Nous interrompons, comme c’est notre habitude le vendredi matin, le lancinant commentaire antimodèle québécois des plumes économiques locales pour vous transmettre ce bref message d’intérêt public.
Dans l’excellente revue canadienne Inroads du début 2010, l’économiste le plus social des lucides, Pierre Fortin, dans un texte dont je n’ose même pas traduire le titre — Québec is fairer: there is less poverty and less inequality in Québec — y va de cette étonnante affirmation :
«Dans un texte précédent, j’ai démontré que le niveau de vie au Québec et en Ontario est équivalent. Le revenu réel par habitant du Québec est de 92% de celui de l’Ontario. Mais les Québécois jouissent davantage de temps libre, par choix pour une bonne part: ils travaillent moins d’heures par semaine, moins de semaines par an et moins d’années dans leur carrière. Si on tient compte de la valeur du temps de loisir et du revenu salarial dans un estimé global de leur « vrai » niveau de vie, alors on ne peut que conclure: le niveau de vie moyen est désormais à peu près équivalent au Québec et en Ontario.
Ce résultat vient avec une seconde surprise: parmi les régions du Canada, le Québec est un leader dans la lutte contre la pauvreté et l’inégalité.
Je vous laisse lire l’article en entier. Mais j’en ai extrais quelques tableaux qui valent le détour.
Cliquez pour agrandir
Je vais tout de suite au devant d’un contre-argument courant et légitime: puisqu’on calcule la pauvreté en proportion du revenu, les endroits où le revenu est plus élevé (comme l’Ontario) ont des pauvres moins pauvres.
Fortin a calculé le revenu moyen réel des 20% de la population du bas de l’échelle dans chaque région du Canada, en 2006. Voici ce que ça donne:
British Columbia $14,100 Atlantic provinces $14,200 Canada (total) $15,100 Ontario $15,200 Quebec $15,300 Prairie provinces $16,300
Bref, seules les prairies, dopées par le pétrole, font mieux que le Québec. Fortin démontre que la bonne performance du Québec a une cause: le degré supérieur de répartition de la richesse opérée par l’État québécois, via la fiscalité et les prestations.

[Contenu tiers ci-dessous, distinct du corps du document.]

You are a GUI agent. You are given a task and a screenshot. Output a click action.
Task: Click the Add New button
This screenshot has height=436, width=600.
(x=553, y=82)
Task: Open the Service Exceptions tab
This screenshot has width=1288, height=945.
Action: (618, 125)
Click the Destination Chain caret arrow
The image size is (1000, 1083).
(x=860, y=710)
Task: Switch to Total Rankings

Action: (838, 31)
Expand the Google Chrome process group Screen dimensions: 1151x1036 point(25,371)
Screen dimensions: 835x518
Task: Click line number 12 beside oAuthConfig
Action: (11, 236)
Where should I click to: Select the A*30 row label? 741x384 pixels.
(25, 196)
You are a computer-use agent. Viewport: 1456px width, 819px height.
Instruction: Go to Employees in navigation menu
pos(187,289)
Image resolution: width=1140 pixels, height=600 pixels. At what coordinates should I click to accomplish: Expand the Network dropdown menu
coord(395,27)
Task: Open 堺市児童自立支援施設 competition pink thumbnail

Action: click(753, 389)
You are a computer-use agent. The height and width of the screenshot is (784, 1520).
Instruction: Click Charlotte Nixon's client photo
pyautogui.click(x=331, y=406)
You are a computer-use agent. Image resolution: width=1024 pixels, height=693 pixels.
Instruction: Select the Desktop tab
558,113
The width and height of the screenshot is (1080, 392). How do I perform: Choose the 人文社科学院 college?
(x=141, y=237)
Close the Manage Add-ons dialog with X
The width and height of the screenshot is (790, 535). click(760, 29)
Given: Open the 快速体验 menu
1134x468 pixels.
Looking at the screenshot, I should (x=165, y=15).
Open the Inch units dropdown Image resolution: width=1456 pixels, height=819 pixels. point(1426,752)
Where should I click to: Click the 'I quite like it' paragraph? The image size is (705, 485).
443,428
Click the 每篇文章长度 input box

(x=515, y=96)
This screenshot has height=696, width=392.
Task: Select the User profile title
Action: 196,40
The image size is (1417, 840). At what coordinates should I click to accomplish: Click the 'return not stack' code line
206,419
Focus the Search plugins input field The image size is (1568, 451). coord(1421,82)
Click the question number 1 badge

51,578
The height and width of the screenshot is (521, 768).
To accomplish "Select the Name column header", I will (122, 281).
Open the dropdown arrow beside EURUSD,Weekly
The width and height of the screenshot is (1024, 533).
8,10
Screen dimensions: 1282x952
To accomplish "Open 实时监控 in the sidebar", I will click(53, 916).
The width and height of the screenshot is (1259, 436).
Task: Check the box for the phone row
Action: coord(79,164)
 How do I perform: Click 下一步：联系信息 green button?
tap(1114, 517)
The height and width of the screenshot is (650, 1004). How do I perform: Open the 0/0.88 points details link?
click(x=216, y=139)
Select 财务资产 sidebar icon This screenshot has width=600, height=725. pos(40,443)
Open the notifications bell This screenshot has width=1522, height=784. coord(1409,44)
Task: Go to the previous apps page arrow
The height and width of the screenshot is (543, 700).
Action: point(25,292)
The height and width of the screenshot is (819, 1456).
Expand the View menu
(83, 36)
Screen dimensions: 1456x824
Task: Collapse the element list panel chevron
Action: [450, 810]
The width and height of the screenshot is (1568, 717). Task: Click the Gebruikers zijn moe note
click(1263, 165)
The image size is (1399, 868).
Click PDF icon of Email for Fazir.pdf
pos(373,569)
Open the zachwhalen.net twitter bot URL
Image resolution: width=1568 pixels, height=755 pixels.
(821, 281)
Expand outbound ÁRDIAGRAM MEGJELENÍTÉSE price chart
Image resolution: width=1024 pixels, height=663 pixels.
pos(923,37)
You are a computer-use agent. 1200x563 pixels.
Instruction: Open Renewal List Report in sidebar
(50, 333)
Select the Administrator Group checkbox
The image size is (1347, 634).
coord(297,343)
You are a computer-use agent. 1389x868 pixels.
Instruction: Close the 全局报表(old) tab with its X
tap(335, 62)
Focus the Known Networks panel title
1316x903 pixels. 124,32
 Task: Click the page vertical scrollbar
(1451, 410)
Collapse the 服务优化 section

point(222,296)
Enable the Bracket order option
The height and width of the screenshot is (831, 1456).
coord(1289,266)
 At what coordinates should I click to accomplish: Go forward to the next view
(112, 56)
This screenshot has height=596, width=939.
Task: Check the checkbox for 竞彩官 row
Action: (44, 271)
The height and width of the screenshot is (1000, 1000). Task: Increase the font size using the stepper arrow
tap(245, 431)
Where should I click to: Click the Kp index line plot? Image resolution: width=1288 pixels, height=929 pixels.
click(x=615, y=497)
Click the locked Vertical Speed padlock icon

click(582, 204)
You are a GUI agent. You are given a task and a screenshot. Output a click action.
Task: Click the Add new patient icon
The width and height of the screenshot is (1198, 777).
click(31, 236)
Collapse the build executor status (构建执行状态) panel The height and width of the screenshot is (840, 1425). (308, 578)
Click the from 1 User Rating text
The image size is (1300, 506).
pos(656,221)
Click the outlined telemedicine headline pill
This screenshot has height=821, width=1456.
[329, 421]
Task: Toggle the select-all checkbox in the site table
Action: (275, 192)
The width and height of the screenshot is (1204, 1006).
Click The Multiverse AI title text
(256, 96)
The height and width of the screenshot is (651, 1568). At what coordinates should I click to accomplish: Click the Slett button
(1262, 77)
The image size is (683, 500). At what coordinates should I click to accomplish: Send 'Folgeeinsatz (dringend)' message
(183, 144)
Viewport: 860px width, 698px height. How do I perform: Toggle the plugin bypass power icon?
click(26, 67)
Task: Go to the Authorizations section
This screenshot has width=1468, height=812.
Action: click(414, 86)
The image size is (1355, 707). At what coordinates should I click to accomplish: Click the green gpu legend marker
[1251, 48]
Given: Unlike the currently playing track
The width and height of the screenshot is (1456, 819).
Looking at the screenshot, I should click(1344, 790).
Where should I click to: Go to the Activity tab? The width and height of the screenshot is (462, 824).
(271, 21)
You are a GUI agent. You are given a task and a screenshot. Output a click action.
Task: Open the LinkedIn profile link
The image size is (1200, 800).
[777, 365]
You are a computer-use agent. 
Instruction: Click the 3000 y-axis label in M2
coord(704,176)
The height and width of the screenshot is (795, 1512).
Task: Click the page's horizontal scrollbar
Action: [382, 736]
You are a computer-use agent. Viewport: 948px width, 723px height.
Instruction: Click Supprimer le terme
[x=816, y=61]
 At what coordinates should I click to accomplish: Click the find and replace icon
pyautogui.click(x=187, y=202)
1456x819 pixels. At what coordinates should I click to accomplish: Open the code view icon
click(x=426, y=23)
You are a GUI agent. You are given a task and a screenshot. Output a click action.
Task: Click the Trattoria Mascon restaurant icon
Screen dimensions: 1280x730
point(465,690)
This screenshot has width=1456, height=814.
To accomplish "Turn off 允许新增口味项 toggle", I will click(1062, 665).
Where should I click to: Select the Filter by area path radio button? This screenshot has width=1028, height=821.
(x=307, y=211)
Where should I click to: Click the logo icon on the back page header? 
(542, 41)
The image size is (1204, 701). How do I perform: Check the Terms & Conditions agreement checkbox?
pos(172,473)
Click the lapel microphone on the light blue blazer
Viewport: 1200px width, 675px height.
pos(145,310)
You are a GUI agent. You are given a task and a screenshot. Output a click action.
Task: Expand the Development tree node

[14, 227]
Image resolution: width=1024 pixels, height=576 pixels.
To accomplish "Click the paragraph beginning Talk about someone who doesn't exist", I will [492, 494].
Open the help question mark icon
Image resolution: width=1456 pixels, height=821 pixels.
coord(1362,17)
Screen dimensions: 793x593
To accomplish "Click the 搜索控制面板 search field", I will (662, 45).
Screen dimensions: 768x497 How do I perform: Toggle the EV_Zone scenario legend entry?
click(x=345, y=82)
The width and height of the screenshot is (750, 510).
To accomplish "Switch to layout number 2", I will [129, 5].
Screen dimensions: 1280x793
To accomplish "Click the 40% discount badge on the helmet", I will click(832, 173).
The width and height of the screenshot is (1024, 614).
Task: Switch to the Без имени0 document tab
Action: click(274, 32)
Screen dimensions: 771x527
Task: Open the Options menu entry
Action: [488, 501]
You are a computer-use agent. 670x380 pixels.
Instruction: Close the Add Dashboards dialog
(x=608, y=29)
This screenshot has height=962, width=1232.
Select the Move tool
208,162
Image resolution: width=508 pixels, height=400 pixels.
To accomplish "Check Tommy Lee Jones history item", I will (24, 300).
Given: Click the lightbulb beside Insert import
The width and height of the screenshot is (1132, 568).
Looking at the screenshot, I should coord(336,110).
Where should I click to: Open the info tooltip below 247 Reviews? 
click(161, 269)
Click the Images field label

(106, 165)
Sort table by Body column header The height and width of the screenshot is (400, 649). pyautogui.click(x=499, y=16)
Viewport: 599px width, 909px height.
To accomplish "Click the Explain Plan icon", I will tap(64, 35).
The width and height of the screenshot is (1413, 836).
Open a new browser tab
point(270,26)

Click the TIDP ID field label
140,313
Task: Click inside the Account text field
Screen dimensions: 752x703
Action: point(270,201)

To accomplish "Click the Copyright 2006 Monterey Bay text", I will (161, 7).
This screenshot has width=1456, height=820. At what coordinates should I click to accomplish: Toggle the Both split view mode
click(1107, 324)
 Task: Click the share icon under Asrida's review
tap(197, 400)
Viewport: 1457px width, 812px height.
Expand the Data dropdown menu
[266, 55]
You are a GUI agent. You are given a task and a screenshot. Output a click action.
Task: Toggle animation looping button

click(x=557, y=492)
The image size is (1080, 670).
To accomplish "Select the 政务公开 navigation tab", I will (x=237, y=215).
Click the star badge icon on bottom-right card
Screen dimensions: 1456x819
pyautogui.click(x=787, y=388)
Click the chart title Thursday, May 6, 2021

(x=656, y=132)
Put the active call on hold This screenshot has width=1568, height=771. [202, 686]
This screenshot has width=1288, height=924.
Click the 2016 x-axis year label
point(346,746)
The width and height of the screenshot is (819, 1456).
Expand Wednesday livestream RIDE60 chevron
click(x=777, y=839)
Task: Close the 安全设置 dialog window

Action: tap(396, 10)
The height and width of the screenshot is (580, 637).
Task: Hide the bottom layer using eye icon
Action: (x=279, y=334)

La photographie et le film
Donc, la photo est bonne pour le coureur québécois. Le film est meilleur encore. Car Fortin compare l’évolution de la pauvreté sur vingt ans:
Le décrochage, début 1997, lorsque le Québec affiche une chute marquée de son niveau de pauvreté coïncide avec une période de forte croissance économique et avec l’introduction de la politique familiale du gouvernement québécois. On en retient les garderies à peu de frais, mais elles étaient accompagnées par:
* La couverture des besoins des enfants à bas revenus. (Programme ensuite pris en charge par Ottawa, mais que Québec bonifie);
* L’introduction de la perception automatique des pensions alimentaires — élément important de la chute de la pauvreté chez les mères seules;
* L’introduction de l’appauvrissement zéro chez les bénéficiaires d’aide sociale inaptes à l’emploi.
Toutes des mesures fortement social-démocrates. (Transparence totale: j’étais alors conseiller du premier ministre).
Nous retournons maintenant à notre programme régulier.